Despite higher fair value gains on its real estate assets and benefiting from reduced operating expenses, SRF still recorded a consolidated operating loss of $130.88 million. After accounting for the profit share of its two joint ventures, SRF’s pre-tax profit improved 140 percent to $362.61 million, with net profit up 49 percent to $315.08 million dollars.

Total assets increased 5 percent to $15.85 billion, with investment properties valued at $9.26 billion and cash reaching $900.97 million. Total liabilities stand at $7.74 billion, with the company raising $25.90 million ($4.11 billion) – made up of $15 million and $1.76 billion – between August and October as part of a private placement. Equity is up 4 percent to $8.12 billion and book value is $24.85.

SRF’s share price closed Tuesday at $11.50/US$0.0495, leaving the Jamaican dollar stock up 12 percent in 2024 while the US dollar stock is down by 29 percent since the start of the year. SRF will consider its first dividend at its board meeting today, following the recent sale of various assets.
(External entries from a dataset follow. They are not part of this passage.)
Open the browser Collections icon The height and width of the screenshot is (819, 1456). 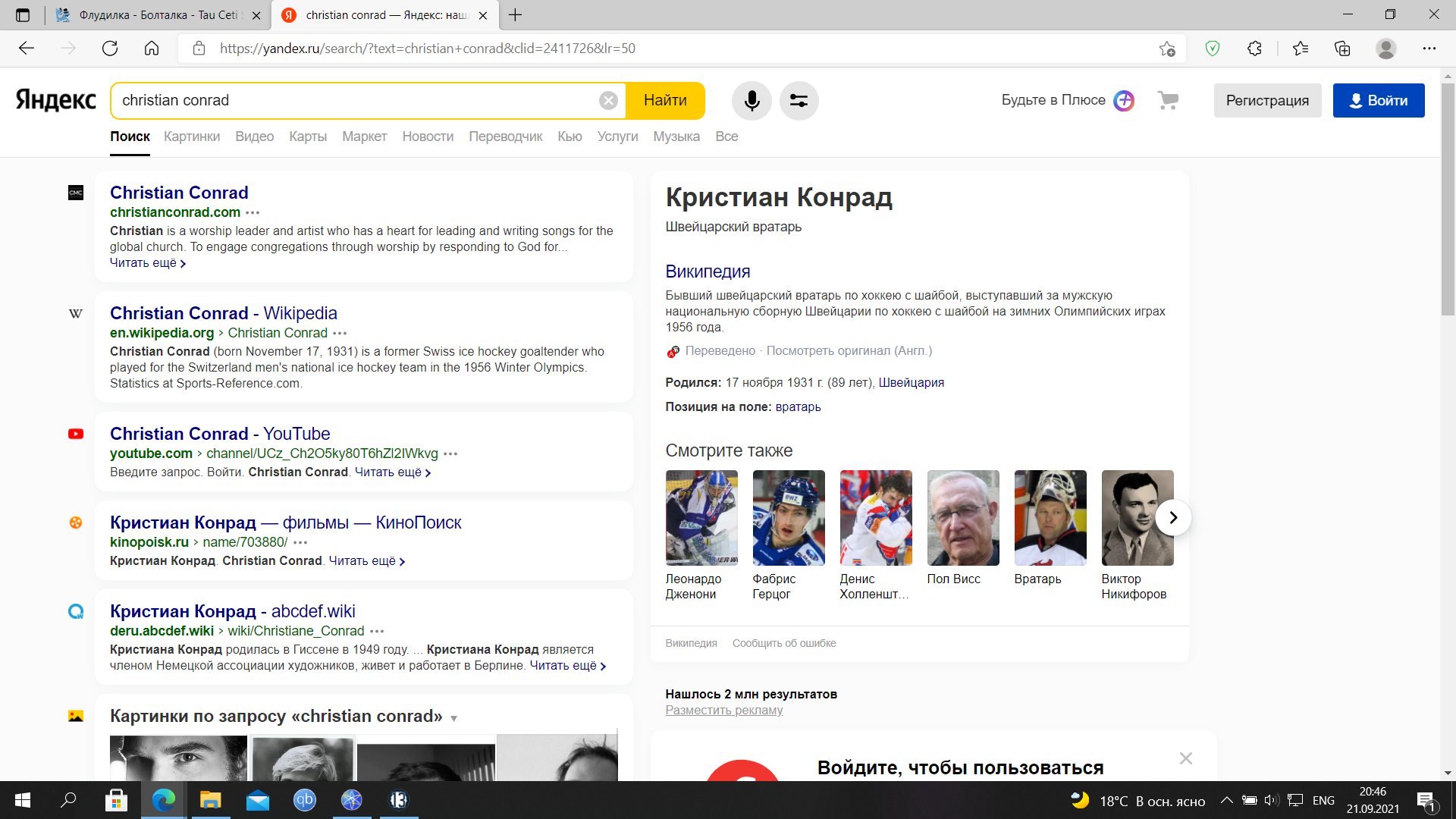tap(1342, 49)
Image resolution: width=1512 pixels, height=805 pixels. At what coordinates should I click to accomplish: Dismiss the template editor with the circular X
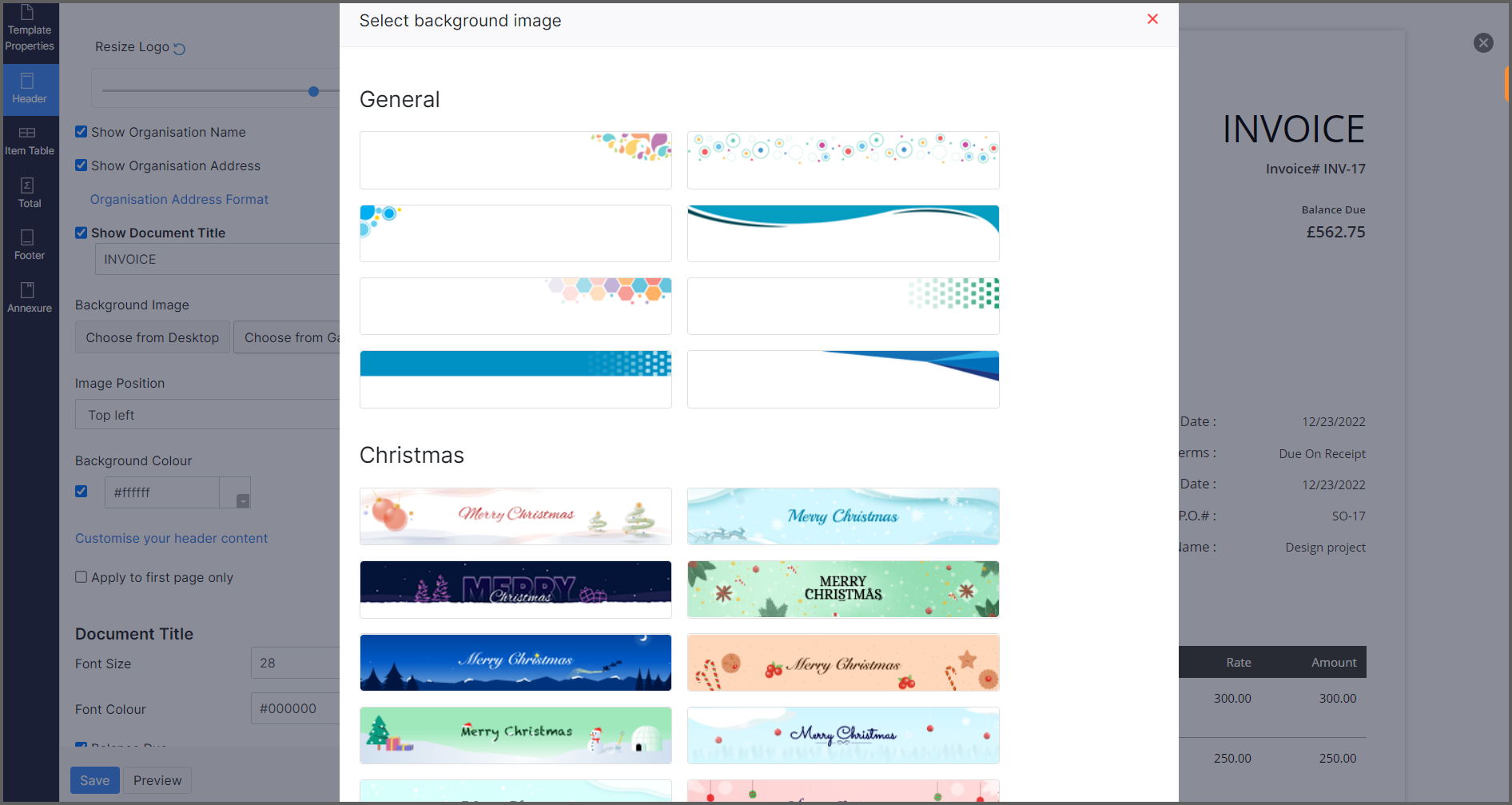(x=1483, y=42)
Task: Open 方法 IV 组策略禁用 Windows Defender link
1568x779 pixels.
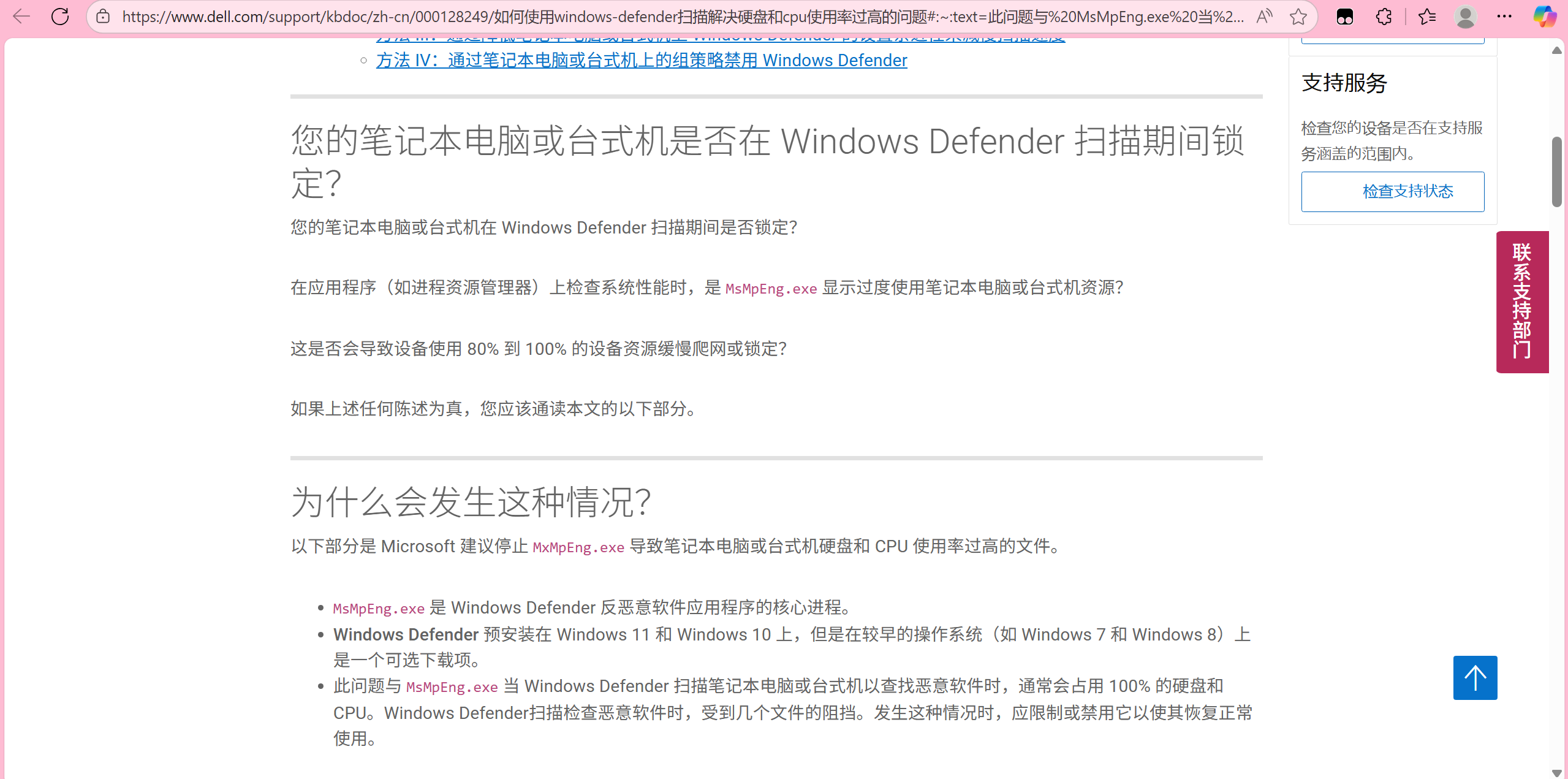Action: pos(641,60)
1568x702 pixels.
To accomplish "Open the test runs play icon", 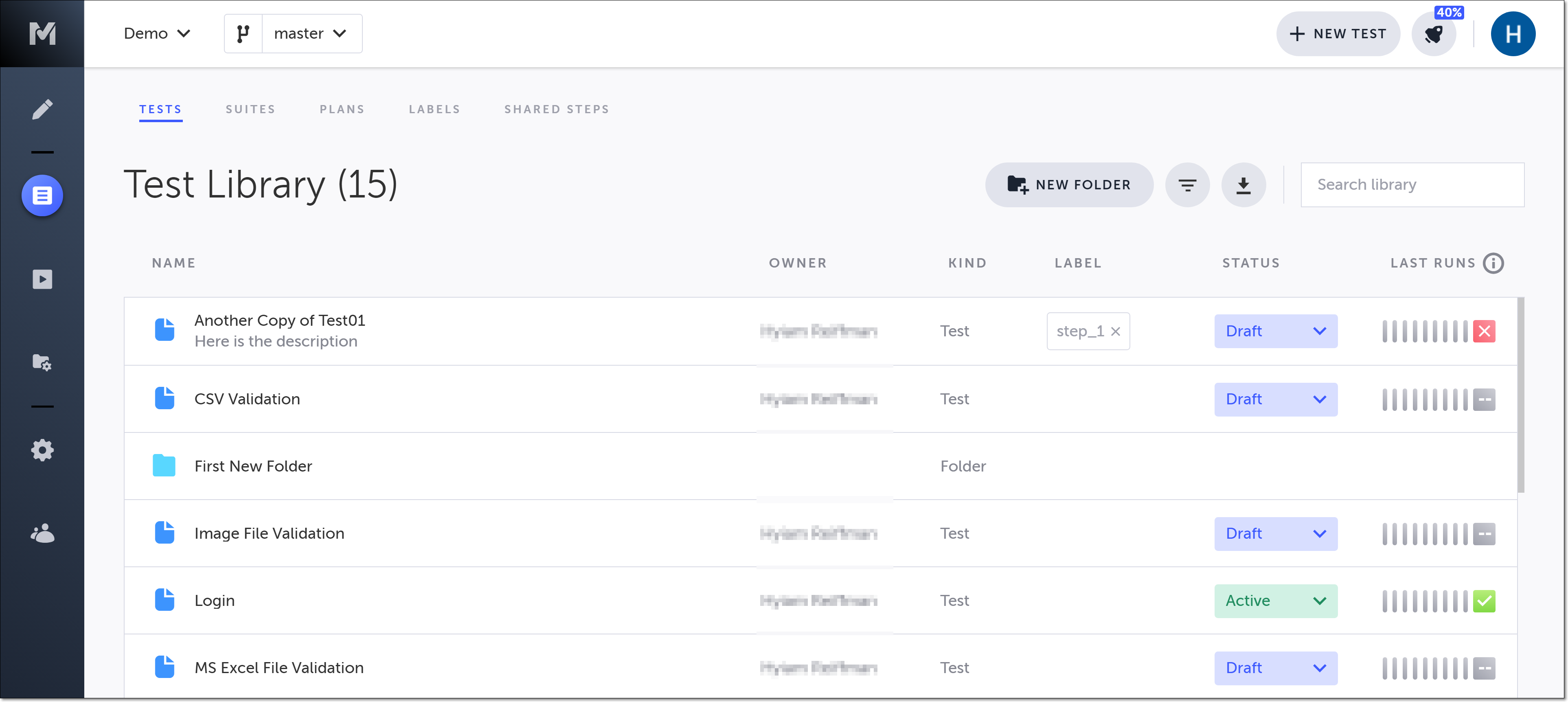I will click(x=42, y=279).
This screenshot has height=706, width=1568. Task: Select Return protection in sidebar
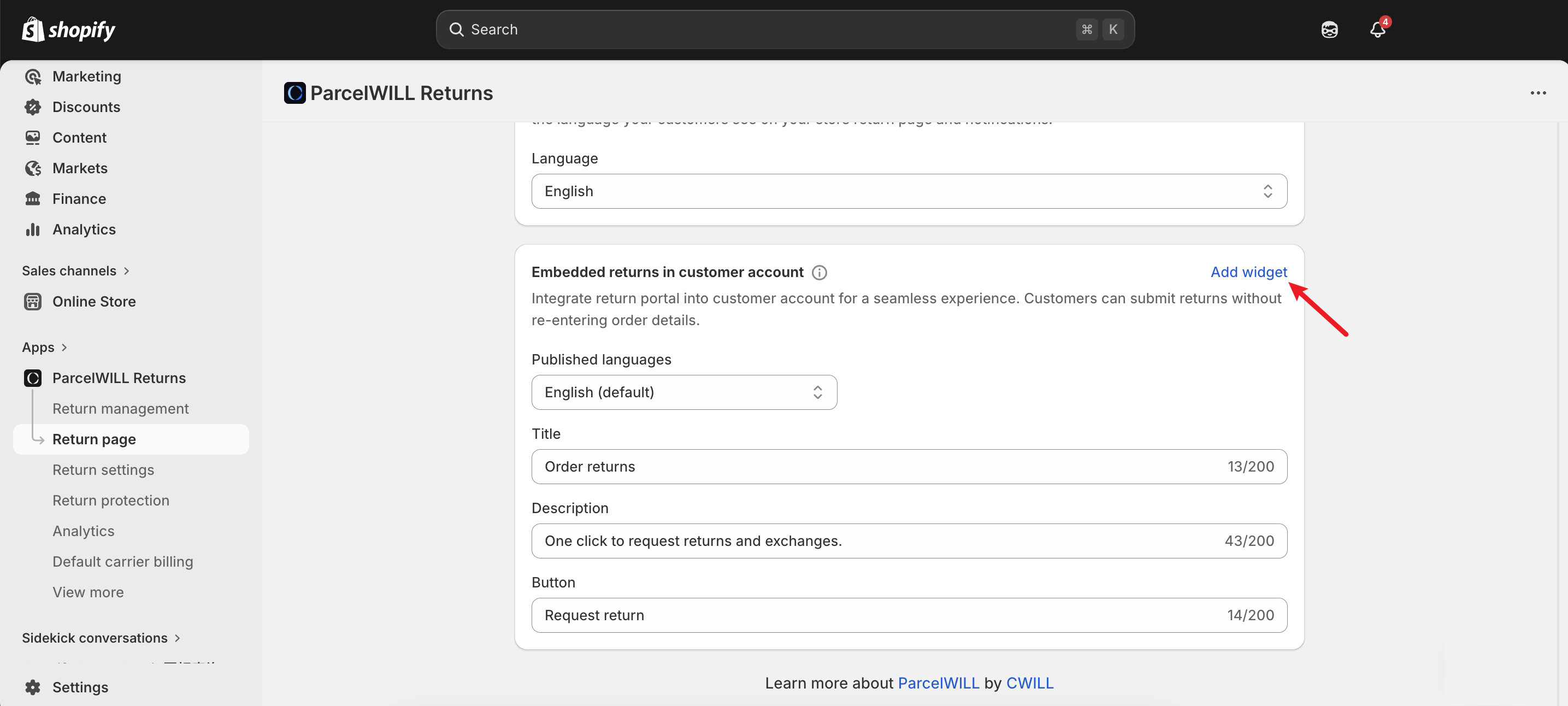pyautogui.click(x=110, y=501)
SRF is also working with JSE on the issue of payment-in-kind shares to Sygnus Capital and warrants to general shareholders.

If SRF remains solely invested in Jamaica for the moment, the future prospects in the Caribbean are not very distant for the property company. It will seek to deepen access to flexible capital and add value to the Jamaican real estate market through joint ventures, co-developments and REINs. As for two REINs that didn’t work out, Morris noted that the Ocean’s Edge development has received good offers so far. Ocean’s Edge Country Club was a property development in Ocean’s Edge that did not come to fruition and went into receivership, with 16 unfinished townhouses managed by Business Recovery Services Limited, which is the receiver/manager.

“As a specialist alternative investment firm dedicated solely to the real estate asset class, SRF aims to play a leading role in expanding access to flexible capital with the aim of unlocking value in real estate assets across the Caribbean. SRF has progressed toward this goal by partnering with owners of strategic real estate assets through joint ventures. In the next financial year, SRF will strengthen its collaboration with strategic asset owners through joint ventures or joint investments to unlock value in real estate assets,” says SRF’s report on potential opportunities for the fiscal year 2025.